This article was originally published on December 19, 2020, in Chinese. For more details, see here.
Recently, the Bitcoin world has been abuzz with talk about "Snowden."
Yes, that Snowden, the Bitcoin supporter who paid for his document exposure server with Bitcoin. The same Snowden who is wanted by the U.S. and currently exiled in Russia.
On December 16, 2020, when Bitcoin reached a historic high of over $20,000, Snowden tweeted: "One word: Bitcoin." What did he mean by that? There could be several interpretations, but it’s clear that people were happy—70,000 of his followers liked the tweet. If you can't see the tweet, here's a screenshot for you. If you can see it, congratulations.

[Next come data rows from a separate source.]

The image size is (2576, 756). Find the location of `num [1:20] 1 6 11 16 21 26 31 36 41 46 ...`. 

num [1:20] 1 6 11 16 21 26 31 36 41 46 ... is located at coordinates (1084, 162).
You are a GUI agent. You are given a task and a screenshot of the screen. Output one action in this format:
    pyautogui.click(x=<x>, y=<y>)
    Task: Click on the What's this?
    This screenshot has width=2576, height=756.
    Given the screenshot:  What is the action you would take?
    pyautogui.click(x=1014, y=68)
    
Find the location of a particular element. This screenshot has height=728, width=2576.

However, amid the excitement, one can't help but remember Snowden's former employer—the U.S. National Security Agency (NSA). The NSA became infamous due to the PRISM program, which collected user data from Google, Facebook, and Microsoft. We learned about this program through documents leaked by Snowden, which is also why he remains exiled and wanted.
Here's another fact you need to know: Bitcoin uses an important algorithm, SHA-256, designed by the NSA. Does that make you uneasy? Why would Satoshi Nakamoto use something from the NSA? This has been a concern for a long time. Ten years ago, Satoshi Nakamoto addressed this issue, and so far, no problems have been found with SHA-256.
On June 14, 2010, before disappearing from the public eye, Satoshi Nakamoto shared his thoughts on the potential cracking of SHA-256. He offered two suggestions based on different scenarios:
Sudden Break: If SHA-256 is suddenly broken, the community can agree on an honest blockchain before the issue occurred and start using a new hash function from there.
Gradual Break: If SHA-256 is gradually broken, the community can transition to a new hash function in an orderly way, with all users updating their software to use the new hash function at a certain block height.
Even with these measures, concerns about potential backdoors in Bitcoin remain. If SHA-256 has a backdoor, is Bitcoin still secure?
Such worries are understandable, given that the NSA, known for dealing with secrecy, designed SHA-256. Can they really create an encryption system they can't break? I doubt it, but there's no evidence.
Bitcoin's development is almost in sync with cryptography. In 2009, the year Bitcoin was created, the commonly used hash algorithm MD5 was cracked by Chinese scientists Xie Tao and Feng Dengguo. By 2011, the Internet Engineering Task Force (IETF) had banned the use of MD5.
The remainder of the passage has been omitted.